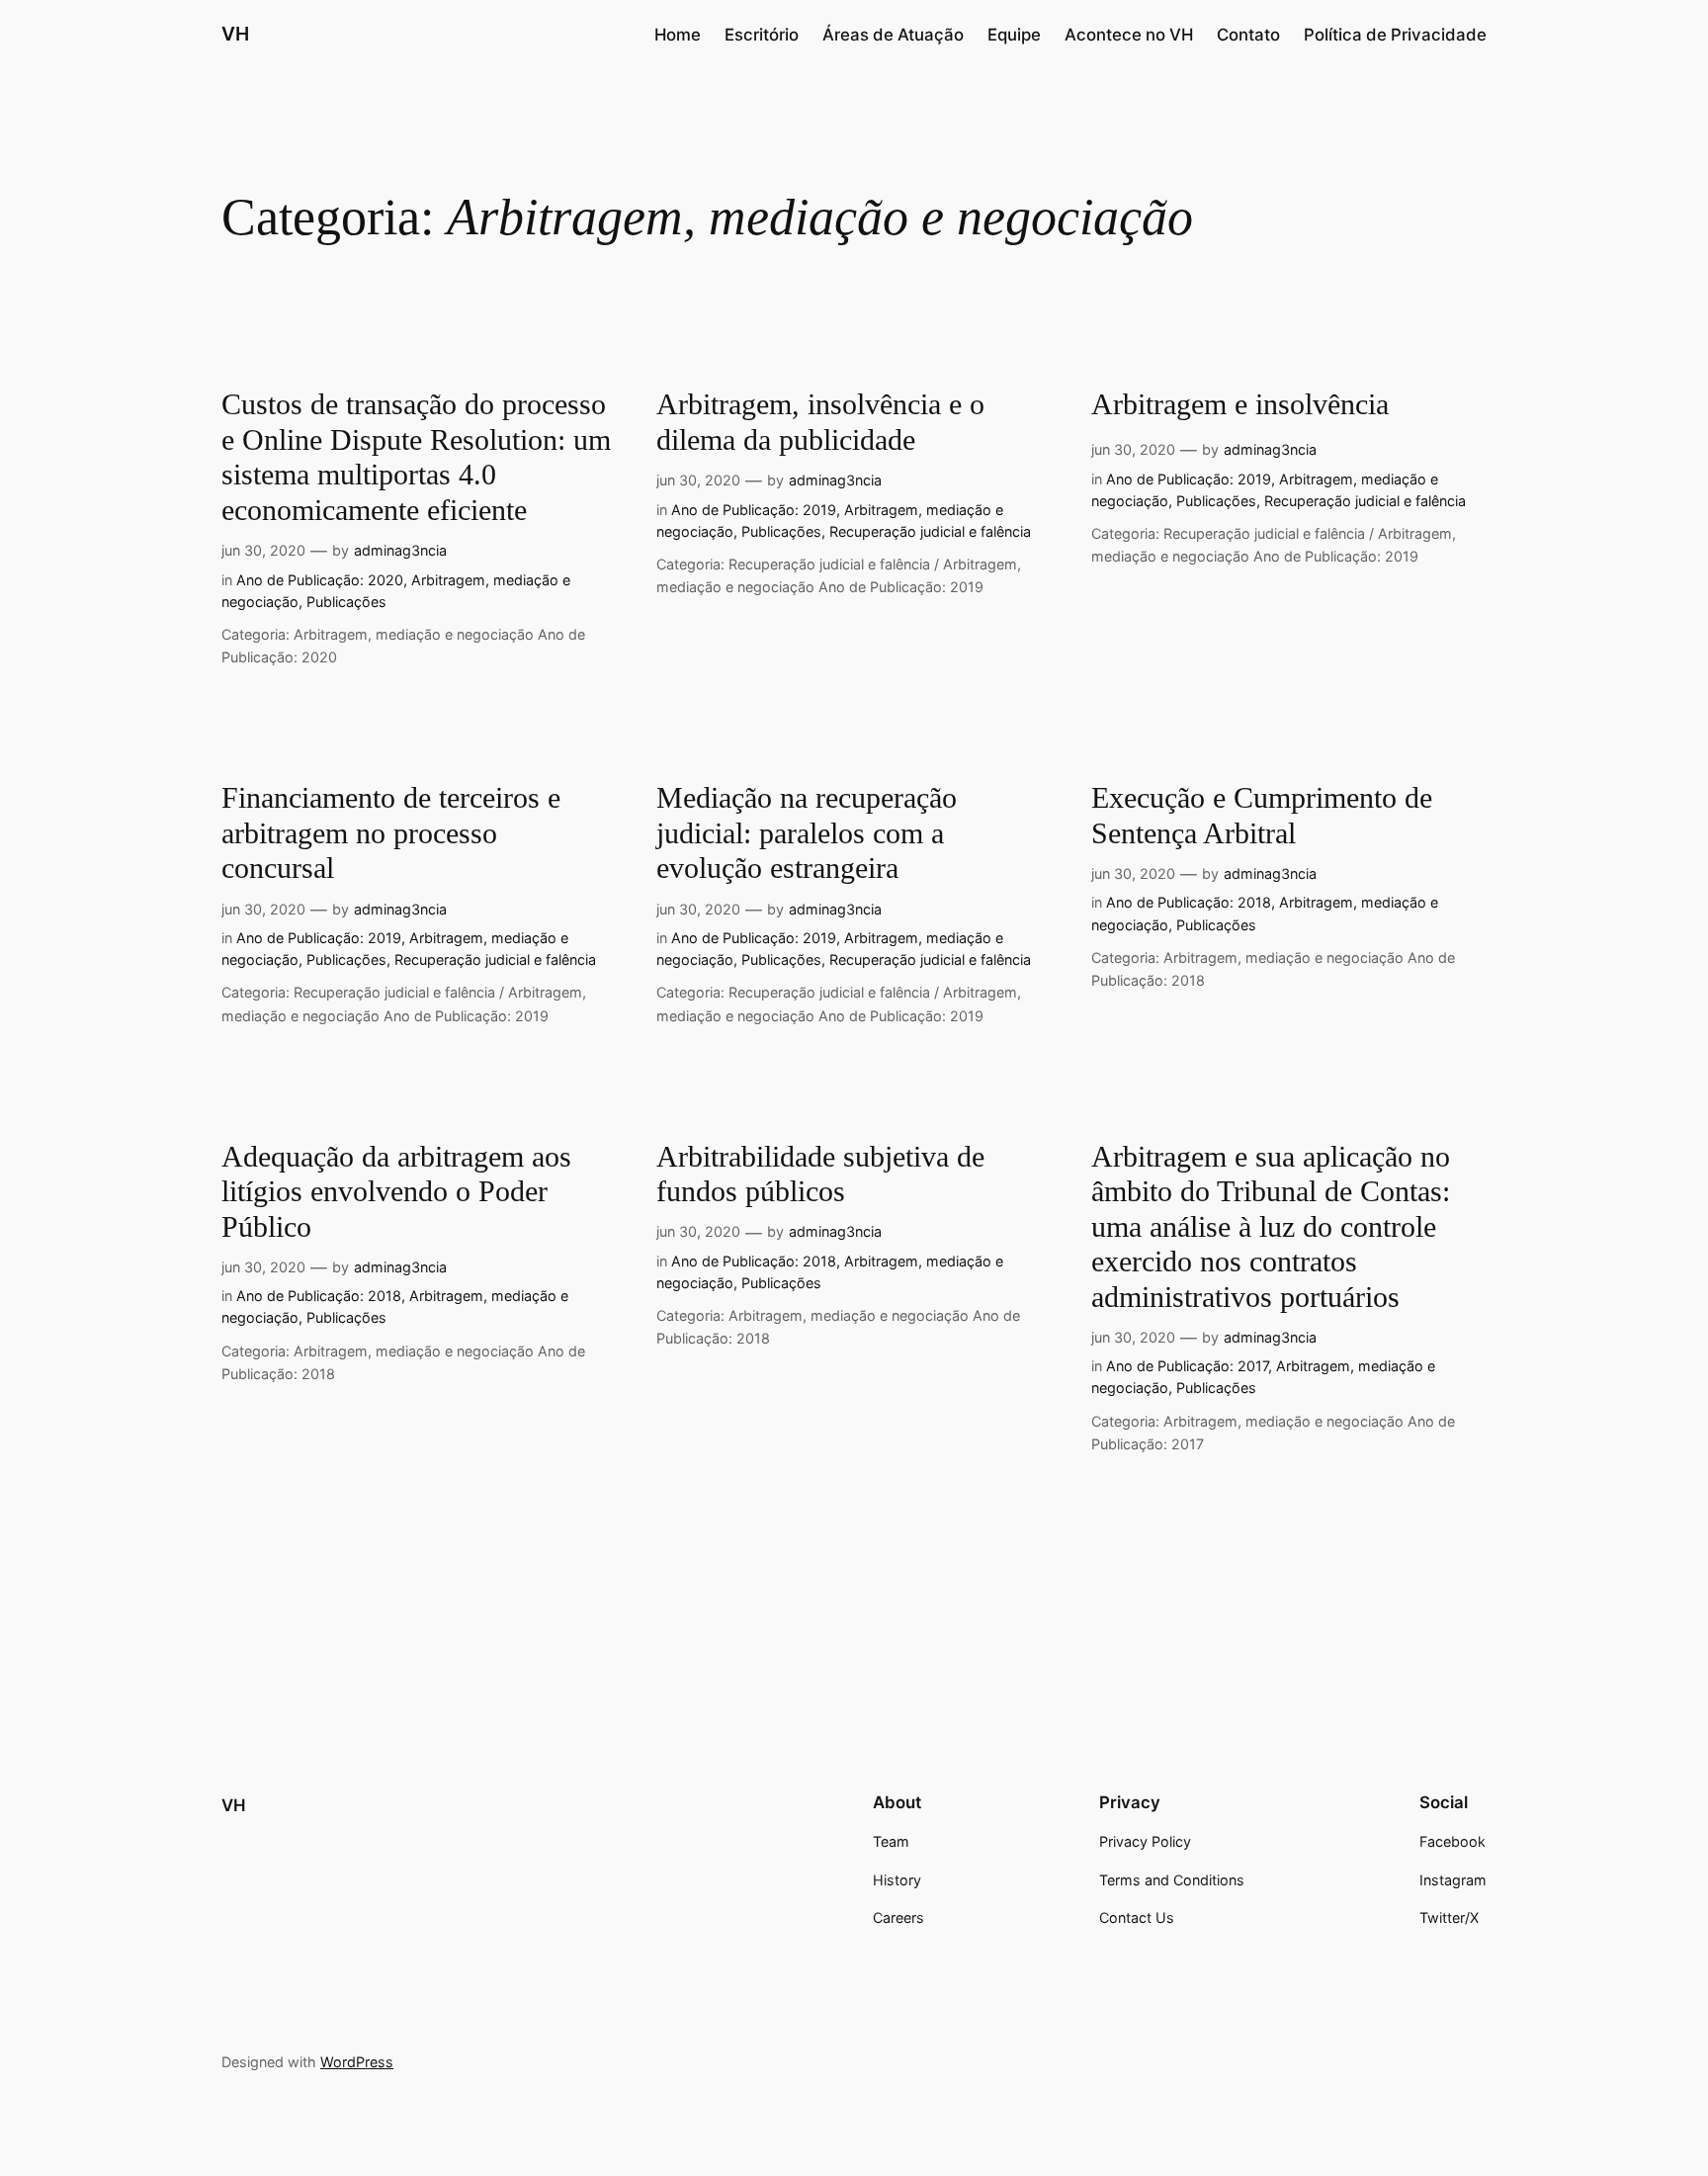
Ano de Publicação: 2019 (753, 509)
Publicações (346, 601)
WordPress (356, 2061)
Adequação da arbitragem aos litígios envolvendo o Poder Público (396, 1192)
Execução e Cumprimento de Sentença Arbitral (1261, 815)
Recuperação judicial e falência (930, 531)
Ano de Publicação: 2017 (1187, 1365)
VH (233, 1805)
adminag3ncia (400, 550)
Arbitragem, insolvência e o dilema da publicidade (820, 422)
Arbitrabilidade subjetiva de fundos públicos (820, 1174)
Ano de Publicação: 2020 (319, 579)
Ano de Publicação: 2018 (1188, 902)
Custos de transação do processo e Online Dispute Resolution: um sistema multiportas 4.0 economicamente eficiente (416, 457)
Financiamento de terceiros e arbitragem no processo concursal (390, 833)
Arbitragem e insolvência (1240, 404)
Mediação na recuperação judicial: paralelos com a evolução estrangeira (806, 833)
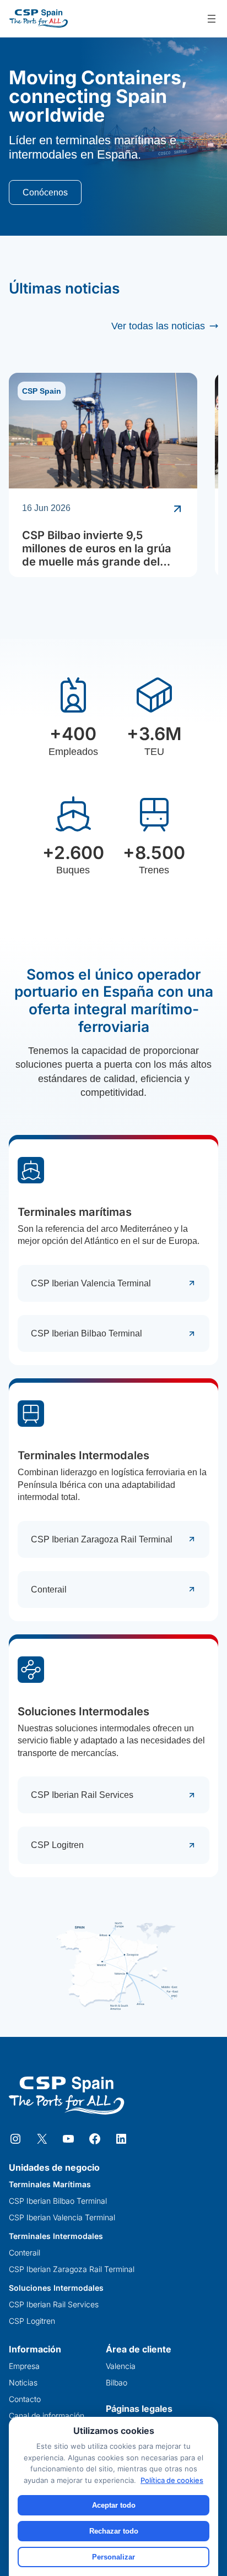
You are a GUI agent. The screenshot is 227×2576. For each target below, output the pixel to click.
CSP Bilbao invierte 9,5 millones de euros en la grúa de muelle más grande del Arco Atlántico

▶ _WORK INSTRUCTION_
From the material above, reproduce only what runs from the line holding "Arbitragem e insolvência (1240, 404)" down to the line holding "You are a GUI", both included, pictures excluded.

▶ _RESPONSE TO THE TASK_
Arbitragem e insolvência (1240, 404)
Mediação na recuperação judicial: paralelos com a evolução estrangeira (806, 833)
You are a GUI agent. The screenshot is 227×2576. For each target below, output the pixel to click.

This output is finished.